Multiple imputation and data reduction

UVA Biostatistics Discussion Board: Regression Modeling Strategies: Multiple imputation and data reduction
By Osman Al-Radi on Tuesday, May 06, 2003 - 11:50 am:

Q: How to incorporate one or more PC1 scores generated by princomp() as predictors in a model being fit by fit.mult.impute()?

Details:
I have a 67-deaths data set of 29 variables. The frequency of missing variables ranges from 0 to 160 out of 276.

I used aregImpute with n.impute=10, to impute missing variables..

I generated PC1 for 4 different clusters of variables with princomp(....,na.action=na.exclude), I used na.exclude because impute() dose not work on aregImpute objects..

How could I use fit.mult.impute() to fit a cph() model to this data and also use the PC1 variables?

Thanks

Osman

By Frank E Harrell Jr (Feh3k) on Tuesday, May 06, 2003 - 01:54 pm:

Here is one idea for an approximate solution.
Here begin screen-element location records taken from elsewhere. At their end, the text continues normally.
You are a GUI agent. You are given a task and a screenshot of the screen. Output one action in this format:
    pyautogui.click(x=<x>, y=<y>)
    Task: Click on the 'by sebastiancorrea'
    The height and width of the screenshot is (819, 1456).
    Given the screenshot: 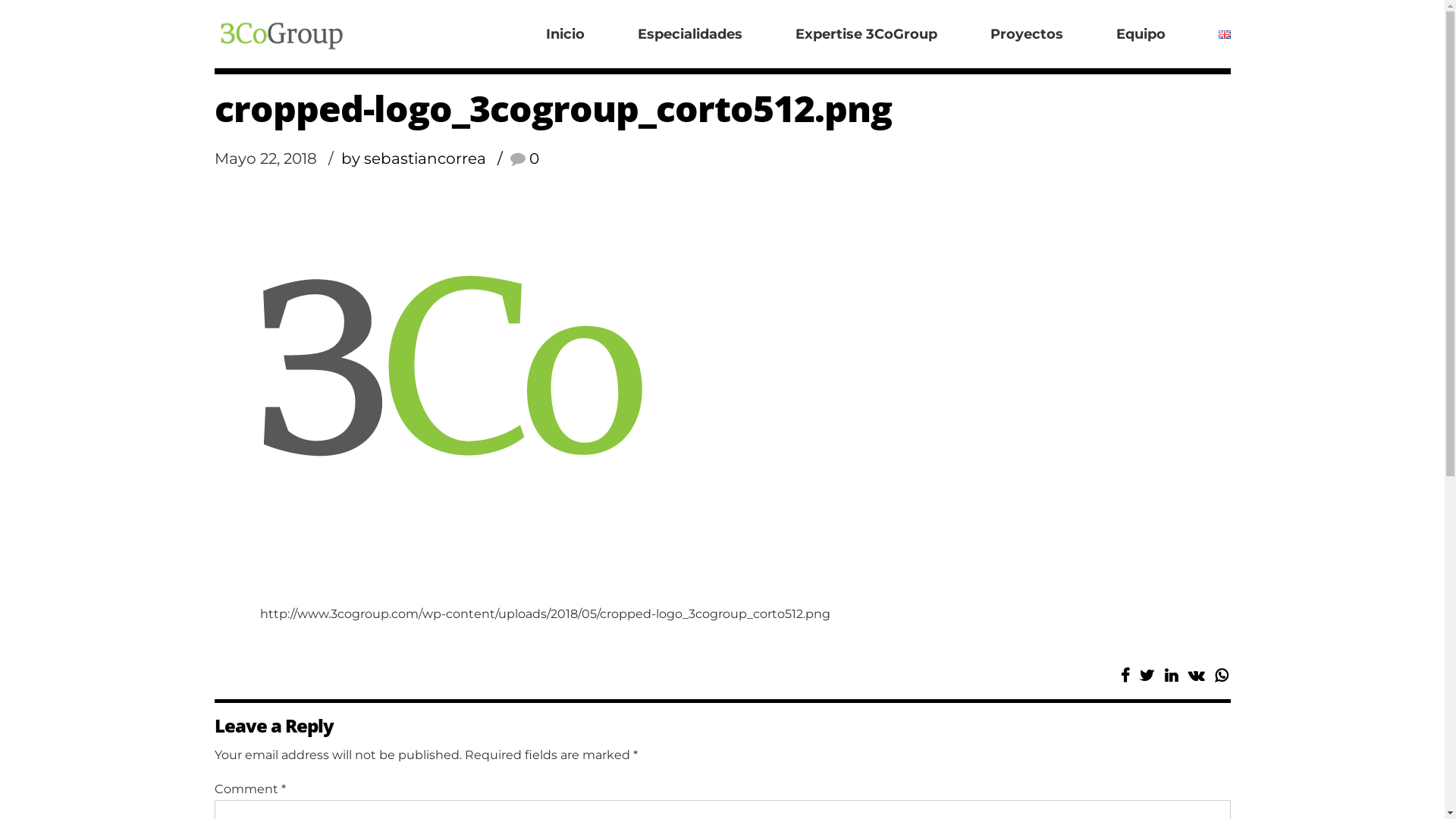 What is the action you would take?
    pyautogui.click(x=425, y=158)
    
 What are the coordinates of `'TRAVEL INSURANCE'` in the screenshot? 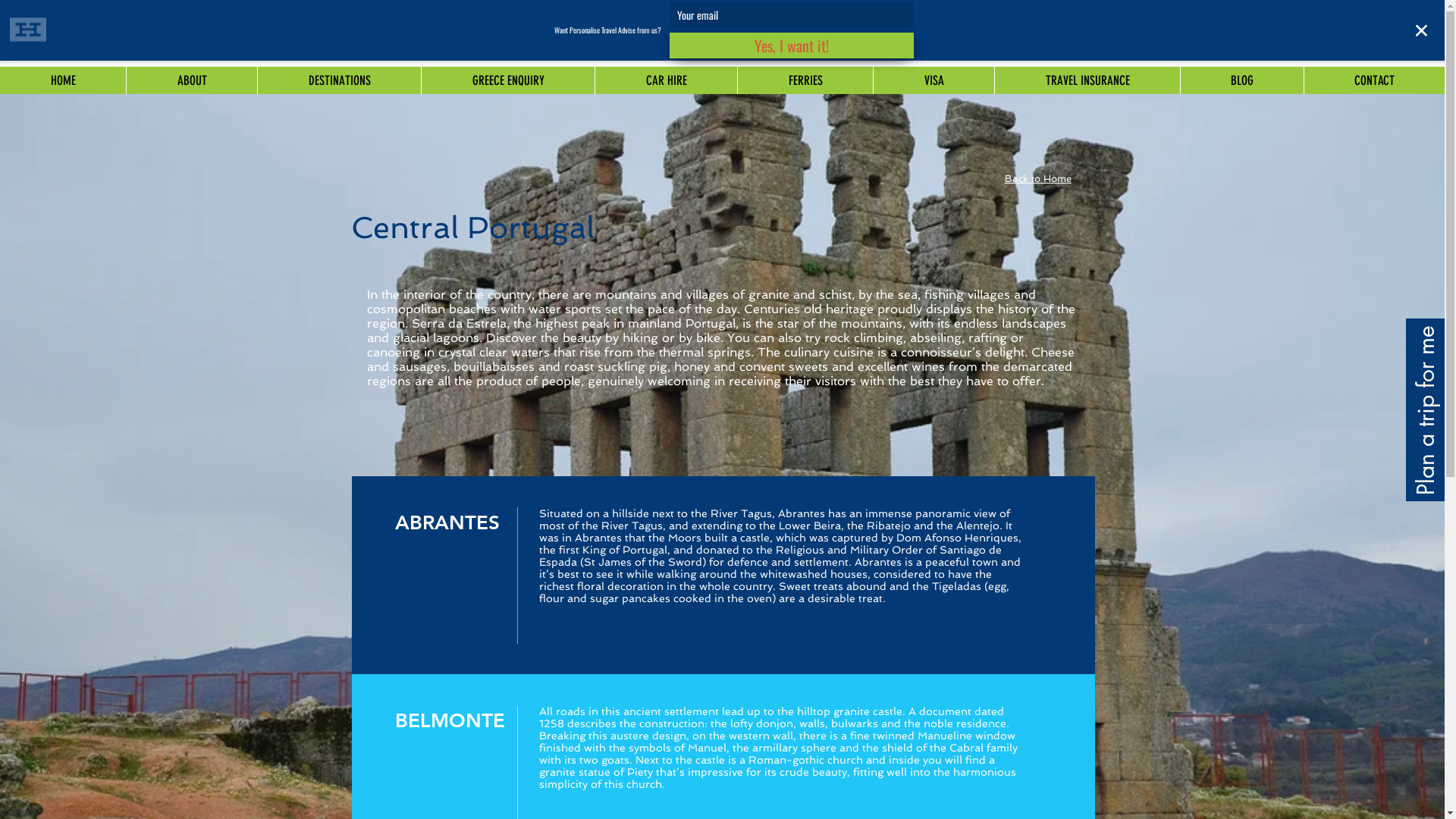 It's located at (1086, 80).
  1. Determine clusters using subject matter knowledge and using variable clustering based on pairwise deletion of missing values
  2. Run aregImpute on all the original variables (or run it separately on the set of variables in each cluster plus the response variable and do more customized programming)
  3. Invoke impute(aregImputeobject,...) in a for loop over the multiple imputations. Each time compute the first PC of each cluster and fit a Cox model.
  4. Average the fits and compute the between-fit variance-covariance matrix to get at the final imputation-adjusted covariance matrix


What worries me about this algorithm is that first PCs are arbitrary to sign changes etc. so they really don't have the same meaning across imputations in some cases. This would need to be carefully studied. Another possible option is to compute the first PCs once on the average of all the multiply imputed values, but this will not work for categorical predictors.

Someday I'm going to fully implement the derived parameter in fit.mult.impute to do away with the need to program your own loop.

If single conditional mean imputation works OK for your purposes, transcan may simplify things.

Concerning the comment about impute not working on aregImpute objects, I assume you are referring to bug related to S-Plus 6 not allowing an 'impute' class to be added to a variable. The next release of Hmisc will get around that for S-Plus 6 by not attaching an 'impute' class in impute.transcan (which works on aregImpute objects and transcan objects alike). Anyone needing this fix can contact me.